A year ago, mayoral candidate Eric Adams declared war on socialism.
At a fundraiser in Douglaston, a pretty waterfront neighborhood and one of the fanciest parts of Queens, cohosted by a Republican city councilman, Adams said, “I’m running against a movement.” Shifting, as he often does, to the oddly dissociated and grandiose third person, the candidate continued, “All across the country, the DSA socialists are mobilizing to stop Eric Adams.” DSA had not endorsed any candidate against Adams in that primary, so the comments might have seemed gratuitous, but they were not. Adams was building an anti-left coalition — real estate interests (including landlords like himself), rich people, Republican voters, and ordinary New Yorkers nervous that criminal-justice reforms would worsen violent crime — to oppose the growing socialist movement in New York City. As Ross Barkan, reporting these comments at the time, observed, with no strong left candidate unifying progressive organizations and voters, Adams was able to deploy the race card against the Left, arguing, for example, that stronger tenant protections were racist because black landlords could suffer.
Shortly after his Douglaston remarks, Adams went on Bill Maher and continued to fixate on socialism, insisting, “This is not a socialist county, let’s be clear on that.”
As mayor, Adams has continued this ideological warfare, vocally opposing socialist-led achievements like bail reform and butting heads with the left-wing city council on budget priorities. He endorsed several candidates in this year’s primaries, an unusual step for a New York City mayor. In every case, he used these endorsements to continue waging his war on socialism.
As of last week, that war was not going well for him. Although Adams easily mobilizes the monied interests he represents, and the New York Democratic establishment is far more prepared to fight the Left than it was in either 2020 or 2018, socialists, especially NYC-DSA, are holding their own against the mayor.
In last week’s state senate primaries, Adams endorsed three candidates running against those endorsed by NYC-DSA. In two of those races, the mayor’s candidates lost by a wide margin.
In Queens, Adams had endorsed centrist Elizabeth Crowley against NYC-DSA’s Kristen González, a tech worker and ecosocialist activist who understands the political challenges of our society’s most pressing crises: she had been a leader in a successful drive to shut down a pipeline in Astoria and has also been joining striking gas workers on the picket line.

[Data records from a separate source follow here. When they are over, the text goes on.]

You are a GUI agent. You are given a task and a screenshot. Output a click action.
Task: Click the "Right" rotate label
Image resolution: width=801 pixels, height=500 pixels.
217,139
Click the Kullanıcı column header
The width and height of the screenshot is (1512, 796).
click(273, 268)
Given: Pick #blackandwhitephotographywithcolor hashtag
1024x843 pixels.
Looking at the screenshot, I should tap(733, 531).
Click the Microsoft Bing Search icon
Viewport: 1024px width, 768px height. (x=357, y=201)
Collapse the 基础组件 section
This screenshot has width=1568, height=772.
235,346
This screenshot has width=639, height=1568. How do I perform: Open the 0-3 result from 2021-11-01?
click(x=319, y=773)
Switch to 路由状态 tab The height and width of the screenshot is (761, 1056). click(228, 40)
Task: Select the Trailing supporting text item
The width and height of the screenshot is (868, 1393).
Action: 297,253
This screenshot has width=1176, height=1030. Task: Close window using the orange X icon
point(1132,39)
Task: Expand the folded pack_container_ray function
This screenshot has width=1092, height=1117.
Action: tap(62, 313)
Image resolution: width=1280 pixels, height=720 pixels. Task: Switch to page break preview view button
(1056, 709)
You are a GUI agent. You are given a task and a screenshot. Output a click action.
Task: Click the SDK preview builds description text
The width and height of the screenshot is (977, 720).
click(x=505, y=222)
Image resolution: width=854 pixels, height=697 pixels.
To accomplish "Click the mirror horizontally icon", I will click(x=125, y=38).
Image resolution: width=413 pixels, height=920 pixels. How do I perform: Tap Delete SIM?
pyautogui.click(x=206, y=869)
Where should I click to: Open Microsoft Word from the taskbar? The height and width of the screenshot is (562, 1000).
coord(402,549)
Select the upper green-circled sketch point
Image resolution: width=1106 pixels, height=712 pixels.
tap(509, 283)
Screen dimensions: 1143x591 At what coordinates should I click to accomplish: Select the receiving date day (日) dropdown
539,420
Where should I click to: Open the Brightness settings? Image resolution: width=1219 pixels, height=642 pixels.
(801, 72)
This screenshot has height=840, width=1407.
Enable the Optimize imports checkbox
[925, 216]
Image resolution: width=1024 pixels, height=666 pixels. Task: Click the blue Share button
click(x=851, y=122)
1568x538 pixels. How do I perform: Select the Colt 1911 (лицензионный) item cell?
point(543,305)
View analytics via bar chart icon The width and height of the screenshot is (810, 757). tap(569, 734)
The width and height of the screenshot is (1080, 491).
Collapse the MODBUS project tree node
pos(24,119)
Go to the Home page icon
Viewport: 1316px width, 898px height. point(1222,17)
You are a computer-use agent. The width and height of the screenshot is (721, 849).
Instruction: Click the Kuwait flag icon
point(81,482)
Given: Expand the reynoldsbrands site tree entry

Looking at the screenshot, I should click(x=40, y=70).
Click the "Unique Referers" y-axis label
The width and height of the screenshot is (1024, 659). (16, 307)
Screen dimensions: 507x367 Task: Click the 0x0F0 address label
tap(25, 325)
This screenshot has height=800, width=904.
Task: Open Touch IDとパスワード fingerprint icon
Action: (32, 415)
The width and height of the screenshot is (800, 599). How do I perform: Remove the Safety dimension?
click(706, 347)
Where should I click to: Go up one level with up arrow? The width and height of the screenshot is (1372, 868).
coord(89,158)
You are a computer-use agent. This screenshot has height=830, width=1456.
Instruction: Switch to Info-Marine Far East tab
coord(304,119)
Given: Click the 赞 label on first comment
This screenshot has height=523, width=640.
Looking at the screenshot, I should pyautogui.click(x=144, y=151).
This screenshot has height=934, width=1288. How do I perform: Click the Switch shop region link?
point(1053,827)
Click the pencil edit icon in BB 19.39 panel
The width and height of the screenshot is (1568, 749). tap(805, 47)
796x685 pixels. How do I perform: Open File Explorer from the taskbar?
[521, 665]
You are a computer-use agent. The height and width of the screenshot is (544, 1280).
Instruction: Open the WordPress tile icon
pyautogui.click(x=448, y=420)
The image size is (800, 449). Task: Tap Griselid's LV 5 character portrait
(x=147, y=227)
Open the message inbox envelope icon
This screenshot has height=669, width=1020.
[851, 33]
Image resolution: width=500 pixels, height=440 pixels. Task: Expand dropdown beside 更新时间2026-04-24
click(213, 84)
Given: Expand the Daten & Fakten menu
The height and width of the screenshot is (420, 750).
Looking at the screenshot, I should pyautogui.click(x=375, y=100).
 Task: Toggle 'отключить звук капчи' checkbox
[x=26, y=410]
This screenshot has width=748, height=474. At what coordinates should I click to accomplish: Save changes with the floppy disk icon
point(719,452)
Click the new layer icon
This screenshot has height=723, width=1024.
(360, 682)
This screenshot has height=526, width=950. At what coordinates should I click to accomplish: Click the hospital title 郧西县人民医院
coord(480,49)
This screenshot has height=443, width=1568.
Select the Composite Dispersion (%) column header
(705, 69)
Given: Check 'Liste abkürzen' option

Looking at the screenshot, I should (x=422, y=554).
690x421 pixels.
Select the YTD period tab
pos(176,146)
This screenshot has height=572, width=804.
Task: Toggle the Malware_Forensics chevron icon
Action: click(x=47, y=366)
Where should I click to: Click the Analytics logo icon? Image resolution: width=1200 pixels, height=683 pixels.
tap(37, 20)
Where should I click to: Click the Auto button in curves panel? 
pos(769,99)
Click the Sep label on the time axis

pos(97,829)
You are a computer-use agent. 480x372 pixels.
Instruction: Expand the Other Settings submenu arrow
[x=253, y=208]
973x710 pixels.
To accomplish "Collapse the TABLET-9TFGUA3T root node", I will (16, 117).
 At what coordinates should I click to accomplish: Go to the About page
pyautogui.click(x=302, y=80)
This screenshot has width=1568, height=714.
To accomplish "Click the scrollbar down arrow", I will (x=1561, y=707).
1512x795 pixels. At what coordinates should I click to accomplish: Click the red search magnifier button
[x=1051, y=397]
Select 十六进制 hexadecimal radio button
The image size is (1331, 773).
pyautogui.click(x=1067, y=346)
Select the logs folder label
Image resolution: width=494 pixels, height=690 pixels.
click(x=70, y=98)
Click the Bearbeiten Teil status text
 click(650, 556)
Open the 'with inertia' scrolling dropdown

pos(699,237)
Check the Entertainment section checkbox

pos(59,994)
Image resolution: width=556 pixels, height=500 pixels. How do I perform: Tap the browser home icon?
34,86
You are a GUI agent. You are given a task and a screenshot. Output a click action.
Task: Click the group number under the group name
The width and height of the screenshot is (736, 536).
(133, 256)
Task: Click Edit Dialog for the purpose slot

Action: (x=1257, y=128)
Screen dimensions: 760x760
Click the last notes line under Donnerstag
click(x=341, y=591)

If the Crowley name sounds familiar, that’s because Elizabeth is a cousin of former congressman Joe Crowley, the Queens Democratic party boss famously unseated by Alexandria Ocasio-Cortez (AOC) in 2018. It was a new district and therefore an open seat, but its lines were DSA-positive, overlapping with districts that had recently elected socialists to office. The anti-socialists wanted badly to win this seat — real estate interests spent big on Crowley despite her pledge not to take their money — and they lost it anyhow. González crushed Crowley, with 57 percent of the vote to her opponent’s 32 percent.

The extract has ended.